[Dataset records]
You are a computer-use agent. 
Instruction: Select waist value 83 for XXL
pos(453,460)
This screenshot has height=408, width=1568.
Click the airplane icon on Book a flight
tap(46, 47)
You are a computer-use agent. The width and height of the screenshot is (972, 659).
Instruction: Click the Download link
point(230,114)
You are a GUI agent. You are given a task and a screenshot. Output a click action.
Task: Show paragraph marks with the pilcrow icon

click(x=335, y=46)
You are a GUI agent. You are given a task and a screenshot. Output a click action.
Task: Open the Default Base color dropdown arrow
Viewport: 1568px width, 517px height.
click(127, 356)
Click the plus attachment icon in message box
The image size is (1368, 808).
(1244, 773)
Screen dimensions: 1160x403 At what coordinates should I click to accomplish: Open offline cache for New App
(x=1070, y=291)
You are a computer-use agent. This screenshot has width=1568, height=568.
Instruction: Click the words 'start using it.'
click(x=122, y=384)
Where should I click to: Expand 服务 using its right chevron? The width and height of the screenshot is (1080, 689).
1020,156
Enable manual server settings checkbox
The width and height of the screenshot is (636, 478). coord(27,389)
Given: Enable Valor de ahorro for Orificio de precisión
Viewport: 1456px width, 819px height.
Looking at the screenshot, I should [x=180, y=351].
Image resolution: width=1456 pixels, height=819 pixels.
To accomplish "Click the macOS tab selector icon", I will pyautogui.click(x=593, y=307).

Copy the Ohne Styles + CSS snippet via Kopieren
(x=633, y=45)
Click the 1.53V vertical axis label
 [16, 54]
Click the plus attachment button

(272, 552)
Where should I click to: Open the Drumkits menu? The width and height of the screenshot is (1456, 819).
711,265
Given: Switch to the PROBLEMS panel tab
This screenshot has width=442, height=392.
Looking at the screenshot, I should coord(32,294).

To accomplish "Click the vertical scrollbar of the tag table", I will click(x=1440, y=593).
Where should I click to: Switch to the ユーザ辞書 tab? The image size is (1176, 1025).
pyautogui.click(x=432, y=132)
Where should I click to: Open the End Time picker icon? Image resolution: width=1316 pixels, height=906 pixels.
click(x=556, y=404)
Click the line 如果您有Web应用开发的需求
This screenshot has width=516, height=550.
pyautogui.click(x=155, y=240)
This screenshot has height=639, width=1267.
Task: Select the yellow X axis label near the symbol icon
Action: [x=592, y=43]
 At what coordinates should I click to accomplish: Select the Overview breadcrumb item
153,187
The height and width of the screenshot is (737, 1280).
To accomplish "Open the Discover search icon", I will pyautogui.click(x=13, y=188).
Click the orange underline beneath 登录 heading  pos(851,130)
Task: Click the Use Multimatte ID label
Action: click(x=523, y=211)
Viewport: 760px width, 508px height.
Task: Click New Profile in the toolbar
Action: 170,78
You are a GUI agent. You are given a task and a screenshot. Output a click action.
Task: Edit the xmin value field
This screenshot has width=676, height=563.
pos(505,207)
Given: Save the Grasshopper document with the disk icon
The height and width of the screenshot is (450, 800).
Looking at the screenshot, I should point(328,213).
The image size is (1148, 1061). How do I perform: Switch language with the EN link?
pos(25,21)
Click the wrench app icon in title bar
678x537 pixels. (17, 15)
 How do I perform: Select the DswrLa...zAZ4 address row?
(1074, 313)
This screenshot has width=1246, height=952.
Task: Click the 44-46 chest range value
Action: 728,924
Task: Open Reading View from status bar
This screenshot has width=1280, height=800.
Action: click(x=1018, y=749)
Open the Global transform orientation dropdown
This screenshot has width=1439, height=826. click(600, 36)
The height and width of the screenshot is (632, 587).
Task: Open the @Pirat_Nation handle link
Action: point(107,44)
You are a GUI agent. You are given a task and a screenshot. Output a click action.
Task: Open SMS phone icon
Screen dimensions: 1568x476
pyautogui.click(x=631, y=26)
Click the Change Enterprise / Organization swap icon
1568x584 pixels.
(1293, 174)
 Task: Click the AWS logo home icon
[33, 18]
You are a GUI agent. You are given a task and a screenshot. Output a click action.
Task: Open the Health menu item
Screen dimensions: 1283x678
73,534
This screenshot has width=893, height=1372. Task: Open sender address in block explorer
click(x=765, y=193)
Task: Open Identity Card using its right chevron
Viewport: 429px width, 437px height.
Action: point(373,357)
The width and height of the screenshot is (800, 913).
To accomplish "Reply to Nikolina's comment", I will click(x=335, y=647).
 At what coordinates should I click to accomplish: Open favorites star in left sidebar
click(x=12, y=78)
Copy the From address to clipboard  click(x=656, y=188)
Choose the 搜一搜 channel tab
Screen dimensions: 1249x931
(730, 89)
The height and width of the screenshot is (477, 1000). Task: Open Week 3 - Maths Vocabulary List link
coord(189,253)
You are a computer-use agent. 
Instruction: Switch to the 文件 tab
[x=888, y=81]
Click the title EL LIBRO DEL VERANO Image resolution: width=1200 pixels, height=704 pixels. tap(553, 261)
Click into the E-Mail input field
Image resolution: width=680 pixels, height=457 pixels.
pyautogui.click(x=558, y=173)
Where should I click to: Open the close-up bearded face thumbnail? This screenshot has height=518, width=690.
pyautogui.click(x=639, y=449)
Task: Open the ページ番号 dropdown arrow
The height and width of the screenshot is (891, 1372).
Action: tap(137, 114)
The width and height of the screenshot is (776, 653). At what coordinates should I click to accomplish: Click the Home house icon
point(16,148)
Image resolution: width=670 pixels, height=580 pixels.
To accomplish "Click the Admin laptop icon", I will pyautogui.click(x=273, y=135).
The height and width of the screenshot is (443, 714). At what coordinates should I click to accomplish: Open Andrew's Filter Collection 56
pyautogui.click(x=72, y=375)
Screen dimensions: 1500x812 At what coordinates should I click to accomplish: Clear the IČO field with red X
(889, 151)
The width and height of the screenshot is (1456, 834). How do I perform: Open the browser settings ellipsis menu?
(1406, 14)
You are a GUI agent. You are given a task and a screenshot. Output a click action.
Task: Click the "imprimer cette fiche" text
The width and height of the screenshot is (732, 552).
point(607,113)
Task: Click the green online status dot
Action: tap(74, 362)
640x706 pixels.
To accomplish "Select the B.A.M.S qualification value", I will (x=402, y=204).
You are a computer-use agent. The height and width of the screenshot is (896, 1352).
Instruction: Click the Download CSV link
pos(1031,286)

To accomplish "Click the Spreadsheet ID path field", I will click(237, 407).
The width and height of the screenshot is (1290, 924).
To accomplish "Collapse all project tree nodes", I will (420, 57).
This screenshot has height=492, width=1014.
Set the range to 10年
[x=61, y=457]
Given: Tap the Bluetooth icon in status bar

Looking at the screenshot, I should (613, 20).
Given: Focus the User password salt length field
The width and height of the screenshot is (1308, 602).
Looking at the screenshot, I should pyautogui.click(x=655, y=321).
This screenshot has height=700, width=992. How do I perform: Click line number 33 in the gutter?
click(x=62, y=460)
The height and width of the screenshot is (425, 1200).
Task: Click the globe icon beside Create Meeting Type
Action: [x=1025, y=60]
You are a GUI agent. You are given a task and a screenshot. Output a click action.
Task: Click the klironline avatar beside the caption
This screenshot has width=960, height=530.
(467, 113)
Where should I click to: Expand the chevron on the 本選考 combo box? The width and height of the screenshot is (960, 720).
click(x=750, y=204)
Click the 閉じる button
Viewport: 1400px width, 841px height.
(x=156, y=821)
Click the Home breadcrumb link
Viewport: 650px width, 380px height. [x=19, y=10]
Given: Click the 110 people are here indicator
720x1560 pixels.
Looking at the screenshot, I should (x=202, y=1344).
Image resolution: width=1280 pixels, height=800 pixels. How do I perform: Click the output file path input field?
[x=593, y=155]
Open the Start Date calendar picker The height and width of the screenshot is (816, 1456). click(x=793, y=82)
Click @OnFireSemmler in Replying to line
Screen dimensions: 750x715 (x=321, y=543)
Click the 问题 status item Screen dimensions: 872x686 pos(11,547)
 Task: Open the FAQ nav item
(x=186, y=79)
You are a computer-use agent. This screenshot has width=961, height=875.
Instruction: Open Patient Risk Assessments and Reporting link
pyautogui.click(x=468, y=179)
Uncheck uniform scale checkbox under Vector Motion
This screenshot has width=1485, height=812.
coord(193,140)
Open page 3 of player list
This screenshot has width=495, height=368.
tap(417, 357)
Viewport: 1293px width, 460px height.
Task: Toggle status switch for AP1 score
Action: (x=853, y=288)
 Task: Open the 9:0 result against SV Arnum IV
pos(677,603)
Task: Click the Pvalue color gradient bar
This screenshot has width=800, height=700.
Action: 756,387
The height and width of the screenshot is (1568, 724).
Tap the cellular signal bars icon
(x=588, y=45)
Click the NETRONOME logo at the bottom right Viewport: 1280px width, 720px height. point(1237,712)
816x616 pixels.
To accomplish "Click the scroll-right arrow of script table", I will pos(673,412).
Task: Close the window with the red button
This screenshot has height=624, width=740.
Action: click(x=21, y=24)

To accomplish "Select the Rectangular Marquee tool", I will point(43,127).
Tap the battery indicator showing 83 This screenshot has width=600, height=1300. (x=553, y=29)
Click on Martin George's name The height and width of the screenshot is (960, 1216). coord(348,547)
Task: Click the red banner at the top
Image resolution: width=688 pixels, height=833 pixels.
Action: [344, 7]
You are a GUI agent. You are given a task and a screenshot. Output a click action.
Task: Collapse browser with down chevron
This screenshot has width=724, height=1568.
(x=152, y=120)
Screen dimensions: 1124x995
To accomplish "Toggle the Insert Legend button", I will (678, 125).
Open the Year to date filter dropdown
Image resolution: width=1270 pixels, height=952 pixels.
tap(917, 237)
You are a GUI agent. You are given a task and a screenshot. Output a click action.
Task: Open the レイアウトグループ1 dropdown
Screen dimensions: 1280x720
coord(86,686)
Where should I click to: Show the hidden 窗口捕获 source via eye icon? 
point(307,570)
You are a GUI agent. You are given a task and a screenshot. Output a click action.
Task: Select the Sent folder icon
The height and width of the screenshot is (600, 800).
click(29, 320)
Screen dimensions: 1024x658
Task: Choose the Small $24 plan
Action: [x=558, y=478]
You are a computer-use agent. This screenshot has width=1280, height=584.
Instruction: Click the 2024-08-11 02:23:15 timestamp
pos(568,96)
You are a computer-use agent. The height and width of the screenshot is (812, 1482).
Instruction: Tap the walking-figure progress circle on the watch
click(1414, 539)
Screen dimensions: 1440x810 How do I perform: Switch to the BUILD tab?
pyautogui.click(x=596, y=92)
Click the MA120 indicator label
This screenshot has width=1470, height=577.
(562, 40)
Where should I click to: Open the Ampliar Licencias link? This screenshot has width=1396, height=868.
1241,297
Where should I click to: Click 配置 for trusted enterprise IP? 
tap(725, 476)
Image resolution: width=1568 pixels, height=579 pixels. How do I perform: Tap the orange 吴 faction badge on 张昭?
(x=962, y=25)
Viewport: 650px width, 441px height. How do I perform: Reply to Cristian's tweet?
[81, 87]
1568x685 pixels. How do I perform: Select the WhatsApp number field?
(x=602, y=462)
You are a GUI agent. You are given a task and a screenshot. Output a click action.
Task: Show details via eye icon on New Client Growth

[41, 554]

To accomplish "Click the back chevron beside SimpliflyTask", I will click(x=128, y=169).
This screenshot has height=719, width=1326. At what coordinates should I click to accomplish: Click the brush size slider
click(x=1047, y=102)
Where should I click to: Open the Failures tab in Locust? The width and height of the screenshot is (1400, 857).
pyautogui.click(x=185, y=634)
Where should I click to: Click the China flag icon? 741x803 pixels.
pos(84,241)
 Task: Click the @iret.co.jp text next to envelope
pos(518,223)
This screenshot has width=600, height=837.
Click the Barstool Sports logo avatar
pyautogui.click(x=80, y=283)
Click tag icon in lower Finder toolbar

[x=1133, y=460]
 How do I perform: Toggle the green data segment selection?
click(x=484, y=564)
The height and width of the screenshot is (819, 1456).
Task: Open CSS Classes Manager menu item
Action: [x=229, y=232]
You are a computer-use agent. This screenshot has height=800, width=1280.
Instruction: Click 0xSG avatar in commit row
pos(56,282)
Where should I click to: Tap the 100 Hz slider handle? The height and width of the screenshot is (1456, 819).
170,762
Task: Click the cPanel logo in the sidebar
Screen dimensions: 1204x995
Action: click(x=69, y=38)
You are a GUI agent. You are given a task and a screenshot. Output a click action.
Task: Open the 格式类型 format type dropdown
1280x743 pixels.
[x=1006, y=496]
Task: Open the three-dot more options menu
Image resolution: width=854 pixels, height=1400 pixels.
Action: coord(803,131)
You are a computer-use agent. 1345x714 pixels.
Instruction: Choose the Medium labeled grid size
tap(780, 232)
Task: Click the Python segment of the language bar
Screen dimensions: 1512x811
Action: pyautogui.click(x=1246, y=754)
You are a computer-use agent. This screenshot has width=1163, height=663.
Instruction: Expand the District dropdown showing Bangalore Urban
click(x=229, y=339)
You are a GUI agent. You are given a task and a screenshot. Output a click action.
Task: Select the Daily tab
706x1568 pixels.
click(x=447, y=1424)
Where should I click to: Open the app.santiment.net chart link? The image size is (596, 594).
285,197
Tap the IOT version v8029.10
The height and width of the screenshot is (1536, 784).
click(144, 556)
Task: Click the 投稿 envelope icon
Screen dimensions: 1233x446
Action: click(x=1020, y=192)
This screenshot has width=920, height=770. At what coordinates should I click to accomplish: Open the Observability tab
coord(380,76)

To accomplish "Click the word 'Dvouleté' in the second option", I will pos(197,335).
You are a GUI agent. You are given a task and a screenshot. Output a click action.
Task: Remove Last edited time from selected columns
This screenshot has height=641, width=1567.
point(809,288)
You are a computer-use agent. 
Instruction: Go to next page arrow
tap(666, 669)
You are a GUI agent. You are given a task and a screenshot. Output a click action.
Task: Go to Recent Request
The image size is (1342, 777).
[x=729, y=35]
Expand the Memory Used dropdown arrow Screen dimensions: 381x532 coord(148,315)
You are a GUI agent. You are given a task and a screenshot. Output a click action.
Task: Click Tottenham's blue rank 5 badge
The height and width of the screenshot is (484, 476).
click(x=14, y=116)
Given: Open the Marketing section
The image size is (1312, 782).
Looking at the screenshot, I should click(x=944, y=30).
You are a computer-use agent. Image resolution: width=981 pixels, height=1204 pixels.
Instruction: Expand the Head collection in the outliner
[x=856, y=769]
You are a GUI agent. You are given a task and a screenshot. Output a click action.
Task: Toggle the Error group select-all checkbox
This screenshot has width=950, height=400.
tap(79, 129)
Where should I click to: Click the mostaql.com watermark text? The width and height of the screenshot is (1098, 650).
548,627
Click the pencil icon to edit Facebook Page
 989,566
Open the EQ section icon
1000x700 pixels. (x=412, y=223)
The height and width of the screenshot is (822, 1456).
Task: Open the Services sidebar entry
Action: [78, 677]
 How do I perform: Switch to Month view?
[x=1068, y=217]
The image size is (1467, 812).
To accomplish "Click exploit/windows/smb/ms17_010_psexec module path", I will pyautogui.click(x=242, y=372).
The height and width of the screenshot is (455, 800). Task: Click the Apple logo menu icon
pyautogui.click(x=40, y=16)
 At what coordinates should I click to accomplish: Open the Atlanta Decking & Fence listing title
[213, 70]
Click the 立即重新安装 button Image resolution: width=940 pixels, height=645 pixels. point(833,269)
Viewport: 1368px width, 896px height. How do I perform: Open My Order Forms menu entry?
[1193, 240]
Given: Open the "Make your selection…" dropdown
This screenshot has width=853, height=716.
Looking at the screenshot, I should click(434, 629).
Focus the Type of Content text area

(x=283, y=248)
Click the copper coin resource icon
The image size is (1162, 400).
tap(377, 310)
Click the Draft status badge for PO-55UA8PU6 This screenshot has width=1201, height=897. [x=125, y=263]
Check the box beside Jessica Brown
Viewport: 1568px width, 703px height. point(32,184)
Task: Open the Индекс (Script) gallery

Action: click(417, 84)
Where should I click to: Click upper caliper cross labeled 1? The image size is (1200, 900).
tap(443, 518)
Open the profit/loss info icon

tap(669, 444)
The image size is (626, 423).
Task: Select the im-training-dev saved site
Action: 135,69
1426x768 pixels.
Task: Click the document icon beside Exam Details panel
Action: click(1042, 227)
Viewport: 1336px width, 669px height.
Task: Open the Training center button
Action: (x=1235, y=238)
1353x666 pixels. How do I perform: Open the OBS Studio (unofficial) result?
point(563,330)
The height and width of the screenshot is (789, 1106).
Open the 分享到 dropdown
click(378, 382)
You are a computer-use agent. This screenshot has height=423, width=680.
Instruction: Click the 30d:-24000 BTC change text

Requirement: Reproduce the items above verbatim, from the line that contains "Task: Click the AWS logo home icon" to the line that contains "[x=888, y=81]", including both of those lines.

Answer to the exercise:
 Task: Click the AWS logo home icon
[33, 18]
You are a GUI agent. You are given a task and a screenshot. Output a click action.
Task: Open the Health menu item
Screen dimensions: 1283x678
73,534
This screenshot has width=893, height=1372. Task: Open sender address in block explorer
click(x=765, y=193)
Task: Open Identity Card using its right chevron
Viewport: 429px width, 437px height.
Action: point(373,357)
The width and height of the screenshot is (800, 913).
To accomplish "Reply to Nikolina's comment", I will click(x=335, y=647).
 At what coordinates should I click to accomplish: Open favorites star in left sidebar
click(x=12, y=78)
Copy the From address to clipboard  click(x=656, y=188)
Choose the 搜一搜 channel tab
Screen dimensions: 1249x931
(730, 89)
The height and width of the screenshot is (477, 1000). Task: Open Week 3 - Maths Vocabulary List link
coord(189,253)
You are a computer-use agent. 
Instruction: Switch to the 文件 tab
[x=888, y=81]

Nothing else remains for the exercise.